[Data excerpts]

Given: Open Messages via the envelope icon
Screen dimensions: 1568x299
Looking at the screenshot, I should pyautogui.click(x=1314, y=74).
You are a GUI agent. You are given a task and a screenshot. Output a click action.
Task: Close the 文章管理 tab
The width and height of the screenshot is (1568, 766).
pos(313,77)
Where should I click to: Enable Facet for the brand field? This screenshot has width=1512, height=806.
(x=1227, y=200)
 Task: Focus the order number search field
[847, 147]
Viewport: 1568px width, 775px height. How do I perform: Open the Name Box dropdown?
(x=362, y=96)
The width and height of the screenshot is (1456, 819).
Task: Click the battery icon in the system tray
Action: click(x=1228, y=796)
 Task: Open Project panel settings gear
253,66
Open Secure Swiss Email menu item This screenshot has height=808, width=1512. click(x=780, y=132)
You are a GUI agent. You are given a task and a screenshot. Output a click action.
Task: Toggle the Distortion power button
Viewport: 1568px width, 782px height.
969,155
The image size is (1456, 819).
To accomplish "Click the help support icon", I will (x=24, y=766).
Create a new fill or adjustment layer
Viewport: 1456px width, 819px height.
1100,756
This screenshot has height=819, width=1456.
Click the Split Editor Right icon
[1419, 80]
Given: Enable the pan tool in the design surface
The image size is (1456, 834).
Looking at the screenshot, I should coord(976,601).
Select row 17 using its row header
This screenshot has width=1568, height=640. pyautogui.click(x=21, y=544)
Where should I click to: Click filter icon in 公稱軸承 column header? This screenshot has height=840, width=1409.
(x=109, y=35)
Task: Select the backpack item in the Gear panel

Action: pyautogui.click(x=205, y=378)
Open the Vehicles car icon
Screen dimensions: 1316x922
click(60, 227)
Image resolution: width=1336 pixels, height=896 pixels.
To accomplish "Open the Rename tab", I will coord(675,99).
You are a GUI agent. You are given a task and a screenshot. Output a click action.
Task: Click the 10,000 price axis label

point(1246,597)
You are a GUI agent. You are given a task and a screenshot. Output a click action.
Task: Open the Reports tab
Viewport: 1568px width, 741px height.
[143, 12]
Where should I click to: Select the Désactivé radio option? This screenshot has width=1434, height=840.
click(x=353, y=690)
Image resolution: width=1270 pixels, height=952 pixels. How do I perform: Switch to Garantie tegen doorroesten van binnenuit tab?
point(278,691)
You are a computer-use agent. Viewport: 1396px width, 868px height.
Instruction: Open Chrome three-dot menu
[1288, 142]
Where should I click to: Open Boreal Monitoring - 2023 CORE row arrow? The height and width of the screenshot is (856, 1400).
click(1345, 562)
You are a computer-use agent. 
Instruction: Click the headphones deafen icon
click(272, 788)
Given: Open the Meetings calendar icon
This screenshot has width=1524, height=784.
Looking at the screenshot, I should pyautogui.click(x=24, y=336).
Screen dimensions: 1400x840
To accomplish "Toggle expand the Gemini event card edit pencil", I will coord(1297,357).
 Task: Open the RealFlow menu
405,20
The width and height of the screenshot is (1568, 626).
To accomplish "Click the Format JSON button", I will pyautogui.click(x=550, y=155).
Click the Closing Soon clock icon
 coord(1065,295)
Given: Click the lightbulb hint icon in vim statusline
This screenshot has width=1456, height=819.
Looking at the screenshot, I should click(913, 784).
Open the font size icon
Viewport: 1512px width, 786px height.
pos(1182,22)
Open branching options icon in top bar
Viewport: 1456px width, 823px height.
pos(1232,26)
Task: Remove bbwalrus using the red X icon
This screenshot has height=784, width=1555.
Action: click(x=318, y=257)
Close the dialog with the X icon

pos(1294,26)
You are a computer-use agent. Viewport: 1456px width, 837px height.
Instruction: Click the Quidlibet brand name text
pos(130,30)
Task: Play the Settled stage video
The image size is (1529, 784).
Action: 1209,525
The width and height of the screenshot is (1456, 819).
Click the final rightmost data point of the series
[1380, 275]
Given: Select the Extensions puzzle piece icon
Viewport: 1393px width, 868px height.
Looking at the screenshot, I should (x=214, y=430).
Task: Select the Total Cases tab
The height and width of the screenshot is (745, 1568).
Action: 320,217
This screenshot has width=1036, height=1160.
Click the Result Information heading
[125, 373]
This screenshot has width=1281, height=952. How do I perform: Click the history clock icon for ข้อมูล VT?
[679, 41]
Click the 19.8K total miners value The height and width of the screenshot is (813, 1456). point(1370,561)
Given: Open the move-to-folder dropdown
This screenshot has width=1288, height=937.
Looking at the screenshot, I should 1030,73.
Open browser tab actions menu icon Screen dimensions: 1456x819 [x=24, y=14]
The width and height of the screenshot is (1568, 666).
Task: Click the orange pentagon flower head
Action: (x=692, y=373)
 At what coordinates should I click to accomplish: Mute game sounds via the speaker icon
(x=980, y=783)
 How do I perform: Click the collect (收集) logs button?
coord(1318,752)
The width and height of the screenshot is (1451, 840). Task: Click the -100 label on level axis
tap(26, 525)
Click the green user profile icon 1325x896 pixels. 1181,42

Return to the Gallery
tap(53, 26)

▶ **Work request**: Your task is to reproduce all the data exactly as shown.

▶ **Exercise result**:
Given: Open Messages via the envelope icon
Screen dimensions: 1568x299
Looking at the screenshot, I should pyautogui.click(x=1314, y=74).
You are a GUI agent. You are given a task and a screenshot. Output a click action.
Task: Close the 文章管理 tab
The width and height of the screenshot is (1568, 766).
pos(313,77)
Where should I click to: Enable Facet for the brand field? This screenshot has width=1512, height=806.
(x=1227, y=200)
 Task: Focus the order number search field
[847, 147]
Viewport: 1568px width, 775px height. How do I perform: Open the Name Box dropdown?
(x=362, y=96)
The width and height of the screenshot is (1456, 819).
Task: Click the battery icon in the system tray
Action: click(x=1228, y=796)
 Task: Open Project panel settings gear
253,66
Open Secure Swiss Email menu item This screenshot has height=808, width=1512. click(x=780, y=132)
You are a GUI agent. You are given a task and a screenshot. Output a click action.
Task: Toggle the Distortion power button
Viewport: 1568px width, 782px height.
969,155
The image size is (1456, 819).
To accomplish "Click the help support icon", I will (x=24, y=766).
Create a new fill or adjustment layer
Viewport: 1456px width, 819px height.
1100,756
This screenshot has height=819, width=1456.
Click the Split Editor Right icon
[1419, 80]
Given: Enable the pan tool in the design surface
The image size is (1456, 834).
Looking at the screenshot, I should coord(976,601).
Select row 17 using its row header
This screenshot has width=1568, height=640. pyautogui.click(x=21, y=544)
Where should I click to: Click filter icon in 公稱軸承 column header? This screenshot has height=840, width=1409.
(x=109, y=35)
Task: Select the backpack item in the Gear panel

Action: pyautogui.click(x=205, y=378)
Open the Vehicles car icon
Screen dimensions: 1316x922
click(60, 227)
Image resolution: width=1336 pixels, height=896 pixels.
To accomplish "Open the Rename tab", I will coord(675,99).
You are a GUI agent. You are given a task and a screenshot. Output a click action.
Task: Click the 10,000 price axis label

point(1246,597)
You are a GUI agent. You are given a task and a screenshot. Output a click action.
Task: Open the Reports tab
Viewport: 1568px width, 741px height.
[143, 12]
Where should I click to: Select the Désactivé radio option? This screenshot has width=1434, height=840.
click(x=353, y=690)
Image resolution: width=1270 pixels, height=952 pixels. How do I perform: Switch to Garantie tegen doorroesten van binnenuit tab?
point(278,691)
You are a computer-use agent. Viewport: 1396px width, 868px height.
Instruction: Open Chrome three-dot menu
[1288, 142]
Where should I click to: Open Boreal Monitoring - 2023 CORE row arrow? The height and width of the screenshot is (856, 1400).
click(1345, 562)
You are a computer-use agent. 
Instruction: Click the headphones deafen icon
click(272, 788)
Given: Open the Meetings calendar icon
This screenshot has width=1524, height=784.
Looking at the screenshot, I should pyautogui.click(x=24, y=336).
Screen dimensions: 1400x840
To accomplish "Toggle expand the Gemini event card edit pencil", I will coord(1297,357).
 Task: Open the RealFlow menu
405,20
The width and height of the screenshot is (1568, 626).
To accomplish "Click the Format JSON button", I will pyautogui.click(x=550, y=155).
Click the Closing Soon clock icon
 coord(1065,295)
Given: Click the lightbulb hint icon in vim statusline
This screenshot has width=1456, height=819.
Looking at the screenshot, I should click(913, 784).
Open the font size icon
Viewport: 1512px width, 786px height.
pos(1182,22)
Open branching options icon in top bar
Viewport: 1456px width, 823px height.
pos(1232,26)
Task: Remove bbwalrus using the red X icon
This screenshot has height=784, width=1555.
Action: click(x=318, y=257)
Close the dialog with the X icon

pos(1294,26)
You are a computer-use agent. Viewport: 1456px width, 837px height.
Instruction: Click the Quidlibet brand name text
pos(130,30)
Task: Play the Settled stage video
The image size is (1529, 784).
Action: 1209,525
The width and height of the screenshot is (1456, 819).
Click the final rightmost data point of the series
[1380, 275]
Given: Select the Extensions puzzle piece icon
Viewport: 1393px width, 868px height.
Looking at the screenshot, I should (x=214, y=430).
Task: Select the Total Cases tab
The height and width of the screenshot is (745, 1568).
Action: 320,217
This screenshot has width=1036, height=1160.
Click the Result Information heading
[125, 373]
This screenshot has width=1281, height=952. How do I perform: Click the history clock icon for ข้อมูล VT?
[679, 41]
Click the 19.8K total miners value The height and width of the screenshot is (813, 1456). point(1370,561)
Given: Open the move-to-folder dropdown
This screenshot has width=1288, height=937.
Looking at the screenshot, I should 1030,73.
Open browser tab actions menu icon Screen dimensions: 1456x819 [x=24, y=14]
The width and height of the screenshot is (1568, 666).
Task: Click the orange pentagon flower head
Action: (x=692, y=373)
 At what coordinates should I click to accomplish: Mute game sounds via the speaker icon
(x=980, y=783)
 How do I perform: Click the collect (收集) logs button?
coord(1318,752)
The width and height of the screenshot is (1451, 840). Task: Click the -100 label on level axis
tap(26, 525)
Click the green user profile icon 1325x896 pixels. 1181,42

Return to the Gallery
tap(53, 26)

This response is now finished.